— Requirement —
Return the whole listing exactly as it stands.
————————
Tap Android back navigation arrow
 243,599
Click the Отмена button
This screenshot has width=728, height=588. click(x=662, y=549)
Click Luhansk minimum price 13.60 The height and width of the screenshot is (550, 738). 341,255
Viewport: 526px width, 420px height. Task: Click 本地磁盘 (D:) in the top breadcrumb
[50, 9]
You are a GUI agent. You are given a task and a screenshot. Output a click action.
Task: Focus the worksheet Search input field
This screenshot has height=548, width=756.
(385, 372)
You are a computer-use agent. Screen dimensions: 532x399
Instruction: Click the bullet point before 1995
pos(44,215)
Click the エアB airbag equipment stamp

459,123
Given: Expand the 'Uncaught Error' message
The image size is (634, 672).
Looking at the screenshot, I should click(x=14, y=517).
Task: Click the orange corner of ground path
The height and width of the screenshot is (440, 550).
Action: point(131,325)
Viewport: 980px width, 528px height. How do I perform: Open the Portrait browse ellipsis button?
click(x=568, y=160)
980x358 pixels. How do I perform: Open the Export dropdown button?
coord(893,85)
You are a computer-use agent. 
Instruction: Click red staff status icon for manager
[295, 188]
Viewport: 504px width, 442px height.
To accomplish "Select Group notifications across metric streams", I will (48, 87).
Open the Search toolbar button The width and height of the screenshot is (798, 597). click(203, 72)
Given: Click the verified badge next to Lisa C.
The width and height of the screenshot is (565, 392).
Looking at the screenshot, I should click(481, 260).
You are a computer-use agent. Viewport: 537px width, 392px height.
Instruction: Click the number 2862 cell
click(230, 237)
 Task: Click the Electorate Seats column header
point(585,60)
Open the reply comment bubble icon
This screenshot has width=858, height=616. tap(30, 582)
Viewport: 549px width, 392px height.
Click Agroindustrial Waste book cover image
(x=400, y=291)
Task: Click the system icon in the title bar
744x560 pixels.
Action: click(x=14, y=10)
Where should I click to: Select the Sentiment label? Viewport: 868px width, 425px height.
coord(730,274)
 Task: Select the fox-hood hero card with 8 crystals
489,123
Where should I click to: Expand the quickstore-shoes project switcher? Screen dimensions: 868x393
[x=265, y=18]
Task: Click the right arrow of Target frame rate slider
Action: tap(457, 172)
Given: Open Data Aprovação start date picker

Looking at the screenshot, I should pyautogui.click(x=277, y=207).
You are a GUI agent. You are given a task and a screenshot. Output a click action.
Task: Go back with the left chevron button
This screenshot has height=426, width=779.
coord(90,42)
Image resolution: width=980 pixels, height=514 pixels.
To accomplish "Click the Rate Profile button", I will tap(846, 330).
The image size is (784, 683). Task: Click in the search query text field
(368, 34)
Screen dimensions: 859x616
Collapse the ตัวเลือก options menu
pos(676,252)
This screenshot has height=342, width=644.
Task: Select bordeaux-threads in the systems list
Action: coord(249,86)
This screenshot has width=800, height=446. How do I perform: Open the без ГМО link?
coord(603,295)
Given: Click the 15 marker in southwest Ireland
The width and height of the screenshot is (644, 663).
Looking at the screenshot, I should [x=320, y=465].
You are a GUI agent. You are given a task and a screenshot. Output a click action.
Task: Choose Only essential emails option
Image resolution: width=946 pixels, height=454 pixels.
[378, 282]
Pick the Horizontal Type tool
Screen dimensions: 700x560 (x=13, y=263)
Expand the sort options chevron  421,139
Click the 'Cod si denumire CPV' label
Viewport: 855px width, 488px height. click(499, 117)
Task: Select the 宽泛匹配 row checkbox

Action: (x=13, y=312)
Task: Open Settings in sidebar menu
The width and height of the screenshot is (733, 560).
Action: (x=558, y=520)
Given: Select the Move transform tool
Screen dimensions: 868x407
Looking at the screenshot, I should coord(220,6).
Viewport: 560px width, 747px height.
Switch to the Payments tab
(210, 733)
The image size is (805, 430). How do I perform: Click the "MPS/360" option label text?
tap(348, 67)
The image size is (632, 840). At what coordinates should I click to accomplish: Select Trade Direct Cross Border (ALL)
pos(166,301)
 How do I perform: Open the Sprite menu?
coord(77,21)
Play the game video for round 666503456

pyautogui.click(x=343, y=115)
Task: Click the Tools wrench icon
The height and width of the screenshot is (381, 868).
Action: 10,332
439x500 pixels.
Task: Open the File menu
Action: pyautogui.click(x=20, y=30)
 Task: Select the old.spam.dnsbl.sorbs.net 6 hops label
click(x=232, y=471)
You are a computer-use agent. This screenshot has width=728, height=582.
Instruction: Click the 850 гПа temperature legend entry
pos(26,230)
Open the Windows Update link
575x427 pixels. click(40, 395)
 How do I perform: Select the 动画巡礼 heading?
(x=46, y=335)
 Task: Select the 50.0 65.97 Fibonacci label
————————
— Answer to this problem —
Tap Android back navigation arrow
 243,599
Click the Отмена button
This screenshot has width=728, height=588. click(x=662, y=549)
Click Luhansk minimum price 13.60 The height and width of the screenshot is (550, 738). 341,255
Viewport: 526px width, 420px height. Task: Click 本地磁盘 (D:) in the top breadcrumb
[50, 9]
You are a GUI agent. You are given a task and a screenshot. Output a click action.
Task: Focus the worksheet Search input field
This screenshot has height=548, width=756.
(385, 372)
You are a computer-use agent. Screen dimensions: 532x399
Instruction: Click the bullet point before 1995
pos(44,215)
Click the エアB airbag equipment stamp

459,123
Given: Expand the 'Uncaught Error' message
The image size is (634, 672).
Looking at the screenshot, I should click(x=14, y=517).
Task: Click the orange corner of ground path
The height and width of the screenshot is (440, 550).
Action: point(131,325)
Viewport: 980px width, 528px height. How do I perform: Open the Portrait browse ellipsis button?
click(x=568, y=160)
980x358 pixels. How do I perform: Open the Export dropdown button?
coord(893,85)
You are a computer-use agent. 
Instruction: Click red staff status icon for manager
[295, 188]
Viewport: 504px width, 442px height.
To accomplish "Select Group notifications across metric streams", I will (48, 87).
Open the Search toolbar button The width and height of the screenshot is (798, 597). click(203, 72)
Given: Click the verified badge next to Lisa C.
The width and height of the screenshot is (565, 392).
Looking at the screenshot, I should click(481, 260).
You are a computer-use agent. Viewport: 537px width, 392px height.
Instruction: Click the number 2862 cell
click(230, 237)
 Task: Click the Electorate Seats column header
point(585,60)
Open the reply comment bubble icon
This screenshot has width=858, height=616. tap(30, 582)
Viewport: 549px width, 392px height.
Click Agroindustrial Waste book cover image
(x=400, y=291)
Task: Click the system icon in the title bar
744x560 pixels.
Action: click(x=14, y=10)
Where should I click to: Select the Sentiment label? Viewport: 868px width, 425px height.
coord(730,274)
 Task: Select the fox-hood hero card with 8 crystals
489,123
Where should I click to: Expand the quickstore-shoes project switcher? Screen dimensions: 868x393
[x=265, y=18]
Task: Click the right arrow of Target frame rate slider
Action: tap(457, 172)
Given: Open Data Aprovação start date picker

Looking at the screenshot, I should pyautogui.click(x=277, y=207).
You are a GUI agent. You are given a task and a screenshot. Output a click action.
Task: Go back with the left chevron button
This screenshot has height=426, width=779.
coord(90,42)
Image resolution: width=980 pixels, height=514 pixels.
To accomplish "Click the Rate Profile button", I will tap(846, 330).
The image size is (784, 683). Task: Click in the search query text field
(368, 34)
Screen dimensions: 859x616
Collapse the ตัวเลือก options menu
pos(676,252)
This screenshot has height=342, width=644.
Task: Select bordeaux-threads in the systems list
Action: coord(249,86)
This screenshot has width=800, height=446. How do I perform: Open the без ГМО link?
coord(603,295)
Given: Click the 15 marker in southwest Ireland
The width and height of the screenshot is (644, 663).
Looking at the screenshot, I should [x=320, y=465].
You are a GUI agent. You are given a task and a screenshot. Output a click action.
Task: Choose Only essential emails option
Image resolution: width=946 pixels, height=454 pixels.
[378, 282]
Pick the Horizontal Type tool
Screen dimensions: 700x560 (x=13, y=263)
Expand the sort options chevron  421,139
Click the 'Cod si denumire CPV' label
Viewport: 855px width, 488px height. click(499, 117)
Task: Select the 宽泛匹配 row checkbox

Action: (x=13, y=312)
Task: Open Settings in sidebar menu
The width and height of the screenshot is (733, 560).
Action: (x=558, y=520)
Given: Select the Move transform tool
Screen dimensions: 868x407
Looking at the screenshot, I should coord(220,6).
Viewport: 560px width, 747px height.
Switch to the Payments tab
(210, 733)
The image size is (805, 430). How do I perform: Click the "MPS/360" option label text?
tap(348, 67)
The image size is (632, 840). At what coordinates should I click to accomplish: Select Trade Direct Cross Border (ALL)
pos(166,301)
 How do I perform: Open the Sprite menu?
coord(77,21)
Play the game video for round 666503456

pyautogui.click(x=343, y=115)
Task: Click the Tools wrench icon
The height and width of the screenshot is (381, 868).
Action: 10,332
439x500 pixels.
Task: Open the File menu
Action: pyautogui.click(x=20, y=30)
 Task: Select the old.spam.dnsbl.sorbs.net 6 hops label
click(x=232, y=471)
You are a computer-use agent. This screenshot has width=728, height=582.
Instruction: Click the 850 гПа temperature legend entry
pos(26,230)
Open the Windows Update link
575x427 pixels. click(40, 395)
 How do I perform: Select the 动画巡礼 heading?
(x=46, y=335)
 Task: Select the 50.0 65.97 Fibonacci label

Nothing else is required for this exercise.